Se n'è andato a 80 anni a Bologna, ieri, e serenamente, da gran signore com’era, senza disturbare nessuno. Schivo, nemico delle interviste, antidivo, riservato. Ma precisissimo sul podio, esigente con cantanti e musicisti e insieme simpatico, cordiale, scherzoso. «Un gran signore», lo ricorda la giornalista Anna Dalponte, che ha collaborato spesso con lui, alla Scala e ultimamente al Festival Pergolesi di Jesi. «Era malato, negli ultimi anni, ma l’amore per la cultura non era diminuito. Dopo un concerto, ha voluto che lo accompagnassi a salire le scale del Museo Civico per ammirare le opere di Lorenzo Lotto».

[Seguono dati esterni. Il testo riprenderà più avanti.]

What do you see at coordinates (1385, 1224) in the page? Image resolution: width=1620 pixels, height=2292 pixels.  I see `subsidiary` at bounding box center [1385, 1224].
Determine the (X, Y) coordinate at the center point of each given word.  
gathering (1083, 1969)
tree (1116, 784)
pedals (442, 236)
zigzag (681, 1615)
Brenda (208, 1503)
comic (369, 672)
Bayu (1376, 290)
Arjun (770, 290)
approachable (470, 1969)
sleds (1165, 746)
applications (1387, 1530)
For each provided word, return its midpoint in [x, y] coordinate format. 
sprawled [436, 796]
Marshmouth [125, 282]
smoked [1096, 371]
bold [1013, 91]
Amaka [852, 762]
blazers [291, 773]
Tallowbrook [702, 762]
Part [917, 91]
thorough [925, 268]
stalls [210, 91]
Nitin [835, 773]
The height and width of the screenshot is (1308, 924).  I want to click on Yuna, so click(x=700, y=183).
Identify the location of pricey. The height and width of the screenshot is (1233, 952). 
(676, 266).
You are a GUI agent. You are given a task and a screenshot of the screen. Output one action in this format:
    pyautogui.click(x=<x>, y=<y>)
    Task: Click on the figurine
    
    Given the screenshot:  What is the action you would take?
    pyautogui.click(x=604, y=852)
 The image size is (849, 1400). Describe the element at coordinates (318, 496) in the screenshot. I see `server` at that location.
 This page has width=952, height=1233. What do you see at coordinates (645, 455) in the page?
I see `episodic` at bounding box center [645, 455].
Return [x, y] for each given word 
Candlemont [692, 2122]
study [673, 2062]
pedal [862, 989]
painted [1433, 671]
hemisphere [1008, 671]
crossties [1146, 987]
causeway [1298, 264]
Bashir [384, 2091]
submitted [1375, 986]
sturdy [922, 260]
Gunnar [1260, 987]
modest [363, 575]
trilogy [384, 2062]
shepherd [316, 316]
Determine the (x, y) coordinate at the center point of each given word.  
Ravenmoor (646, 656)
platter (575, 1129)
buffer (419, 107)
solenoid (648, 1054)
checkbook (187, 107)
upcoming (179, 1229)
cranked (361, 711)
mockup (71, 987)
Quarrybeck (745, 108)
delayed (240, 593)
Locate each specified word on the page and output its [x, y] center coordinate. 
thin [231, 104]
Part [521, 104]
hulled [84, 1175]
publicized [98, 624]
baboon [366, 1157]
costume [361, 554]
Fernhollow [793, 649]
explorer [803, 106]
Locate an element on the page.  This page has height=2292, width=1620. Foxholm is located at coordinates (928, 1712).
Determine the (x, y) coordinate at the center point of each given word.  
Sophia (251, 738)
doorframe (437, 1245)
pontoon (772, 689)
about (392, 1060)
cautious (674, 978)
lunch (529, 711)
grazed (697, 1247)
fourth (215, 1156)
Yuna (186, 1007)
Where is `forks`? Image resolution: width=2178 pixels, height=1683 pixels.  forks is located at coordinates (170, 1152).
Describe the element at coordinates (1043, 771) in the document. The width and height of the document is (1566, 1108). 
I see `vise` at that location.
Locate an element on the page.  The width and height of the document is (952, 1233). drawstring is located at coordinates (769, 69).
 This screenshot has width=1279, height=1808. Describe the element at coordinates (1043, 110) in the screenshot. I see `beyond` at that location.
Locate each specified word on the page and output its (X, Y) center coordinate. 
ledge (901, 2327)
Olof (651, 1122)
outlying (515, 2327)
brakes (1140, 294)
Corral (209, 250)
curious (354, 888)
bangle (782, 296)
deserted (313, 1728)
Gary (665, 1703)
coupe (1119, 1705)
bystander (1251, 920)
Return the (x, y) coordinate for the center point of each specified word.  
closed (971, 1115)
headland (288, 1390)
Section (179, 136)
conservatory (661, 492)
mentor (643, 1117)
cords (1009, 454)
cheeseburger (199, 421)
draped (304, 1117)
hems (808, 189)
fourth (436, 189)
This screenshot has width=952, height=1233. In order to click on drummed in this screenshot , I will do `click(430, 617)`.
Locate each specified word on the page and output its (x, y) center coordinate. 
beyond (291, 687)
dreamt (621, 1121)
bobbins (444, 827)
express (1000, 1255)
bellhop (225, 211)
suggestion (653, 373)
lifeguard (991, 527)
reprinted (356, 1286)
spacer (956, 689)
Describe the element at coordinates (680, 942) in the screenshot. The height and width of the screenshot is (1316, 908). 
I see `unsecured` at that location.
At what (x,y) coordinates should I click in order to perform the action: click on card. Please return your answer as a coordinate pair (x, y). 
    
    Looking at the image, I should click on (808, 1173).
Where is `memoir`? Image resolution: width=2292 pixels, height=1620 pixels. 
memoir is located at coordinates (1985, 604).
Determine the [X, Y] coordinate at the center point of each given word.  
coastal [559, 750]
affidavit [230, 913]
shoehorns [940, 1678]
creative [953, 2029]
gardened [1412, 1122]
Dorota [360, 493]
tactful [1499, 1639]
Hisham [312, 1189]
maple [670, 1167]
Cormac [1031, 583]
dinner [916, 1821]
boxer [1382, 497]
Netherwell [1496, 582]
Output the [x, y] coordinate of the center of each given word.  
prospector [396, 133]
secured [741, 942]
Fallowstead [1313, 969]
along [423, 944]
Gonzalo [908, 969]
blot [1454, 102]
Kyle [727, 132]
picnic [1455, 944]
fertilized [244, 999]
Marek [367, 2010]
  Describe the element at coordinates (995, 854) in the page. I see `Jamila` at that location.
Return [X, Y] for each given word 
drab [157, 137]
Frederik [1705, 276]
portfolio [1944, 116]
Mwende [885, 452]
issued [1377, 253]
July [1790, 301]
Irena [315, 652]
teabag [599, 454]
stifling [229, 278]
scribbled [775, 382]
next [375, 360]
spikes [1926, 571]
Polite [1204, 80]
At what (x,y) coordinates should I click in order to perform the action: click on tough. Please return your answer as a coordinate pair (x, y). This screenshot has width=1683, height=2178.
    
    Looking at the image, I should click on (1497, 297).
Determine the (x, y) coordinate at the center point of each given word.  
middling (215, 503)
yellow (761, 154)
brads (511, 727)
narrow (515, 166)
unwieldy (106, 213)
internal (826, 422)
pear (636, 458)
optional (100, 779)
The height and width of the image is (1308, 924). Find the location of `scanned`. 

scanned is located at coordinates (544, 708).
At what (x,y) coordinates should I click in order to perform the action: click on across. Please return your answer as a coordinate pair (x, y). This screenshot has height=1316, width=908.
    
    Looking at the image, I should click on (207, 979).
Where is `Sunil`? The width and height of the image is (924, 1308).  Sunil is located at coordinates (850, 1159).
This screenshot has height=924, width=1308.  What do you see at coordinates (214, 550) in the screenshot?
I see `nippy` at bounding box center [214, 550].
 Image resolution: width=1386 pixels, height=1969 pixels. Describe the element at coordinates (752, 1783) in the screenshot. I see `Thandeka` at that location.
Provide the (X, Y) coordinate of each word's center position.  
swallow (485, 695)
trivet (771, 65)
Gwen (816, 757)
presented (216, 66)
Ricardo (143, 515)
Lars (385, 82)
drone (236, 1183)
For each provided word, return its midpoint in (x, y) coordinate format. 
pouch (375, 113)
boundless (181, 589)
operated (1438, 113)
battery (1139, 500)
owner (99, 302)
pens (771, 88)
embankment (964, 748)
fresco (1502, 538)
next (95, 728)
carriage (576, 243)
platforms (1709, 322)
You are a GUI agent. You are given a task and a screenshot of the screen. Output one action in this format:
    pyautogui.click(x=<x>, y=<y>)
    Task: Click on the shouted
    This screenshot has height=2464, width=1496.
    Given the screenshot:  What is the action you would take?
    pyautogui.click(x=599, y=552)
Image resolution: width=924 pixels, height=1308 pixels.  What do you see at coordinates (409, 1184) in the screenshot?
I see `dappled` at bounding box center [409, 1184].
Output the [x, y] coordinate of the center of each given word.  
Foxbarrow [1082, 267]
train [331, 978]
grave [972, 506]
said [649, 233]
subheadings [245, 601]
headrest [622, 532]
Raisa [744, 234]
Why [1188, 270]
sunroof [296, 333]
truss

Abbado era malato da anni, lo sapeva e lo diceva. Era diventato esile, ma sul podio dei suoi giovani della Mahler Orchestra o dell’Orchestra Mozart fondata a Bologna si trasformava. Un gesto chiaro ed elegante, una gioia palpabile nel far musica insieme lo riempiva di luce e faceva sì che la musica che suscitava  fosse qualcosa di straordinaria limpidezza. Sia quando dirigeva l’amato repertorio tardoromantico – Brahms, Bruckner, Mahler, Ciaikovski, Richard Strauss, sia nei musicisti "difficili" del Novecento – Schoenberg, Berg, Strawinsky, Stockhausen, Nono – e sia quando affrontava Mozart e Pergolesi o estraeva nuove folgoranti letture di Verdi (Macbeth, Simon Boccanegra, Don Carlo) o Rossini (Barbiere, Cenerentola, Viaggio a Reims).

Una carriera invidiabile, dagli anni Sessanta, aiutata da una famiglia di musicisti. La Scala, dal '68 all'86, i Wiener a Vienna, i Berliner a Berlino e poi il Festival di Lucerna. E poi i viaggi in Venezuela a sostegno dei ragazzi musicisti per toglierli dalla strada e aprire  la carriera a giovani direttori come Diego Matheuz. L’amore di Abbado per i giovani è stato costante sino alla fine, dato che ha destinato lo stipendio di senatore alla Scuola musicale di Fiesole.

Se n’è andato un grande della storia musicale del secolo, come ha detto Riccardo Muti. Un uomo di cultura mitteleuropea, che ha spesso provocato l’inerzia politica nostrana nel campo culturale e che amava teneramente la natura, gli alberi. «Forse il mio vero mestiere è fare il giardiniere», aveva detto. Certo, ha coltivato in modo eccelso il giardino della musica. Questo l’ha mantenuto giovane fino agli 80 anni.